WHAT YOU ARE ASKED TO DO ::
Restrict the output to the lines below starting at the one that contains "The image size is (850, 770)." and ending at the one that contains "Open the keyword", and restate them word for word, both ends included.

EXERCISE DATA ::
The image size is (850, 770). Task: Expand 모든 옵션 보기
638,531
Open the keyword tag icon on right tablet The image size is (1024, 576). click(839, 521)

==

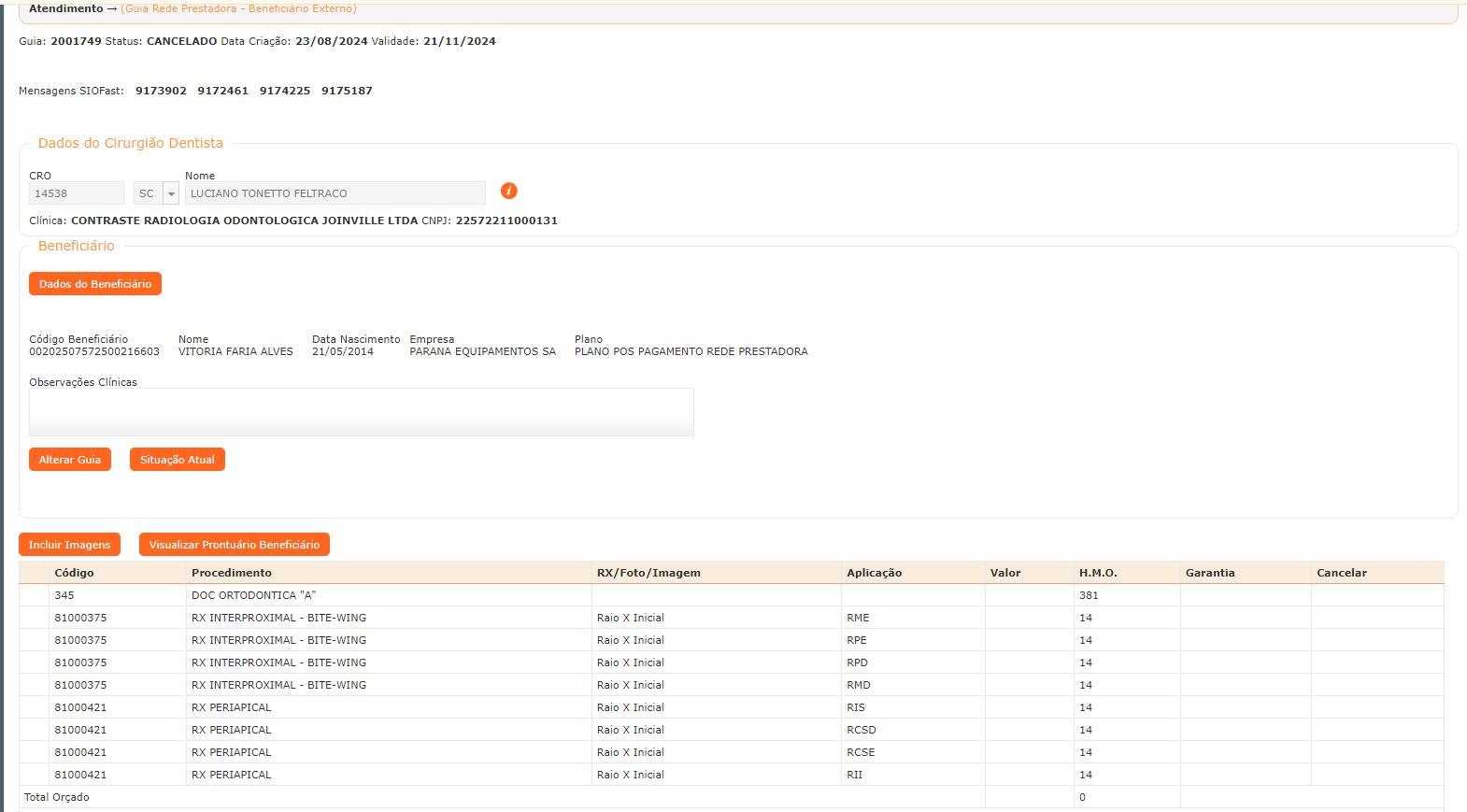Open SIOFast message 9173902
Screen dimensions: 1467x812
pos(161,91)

ANSWER TO THE PROBLEM ::
The image size is (850, 770). Task: Expand 모든 옵션 보기
638,531
Open the keyword tag icon on right tablet The image size is (1024, 576). click(839, 521)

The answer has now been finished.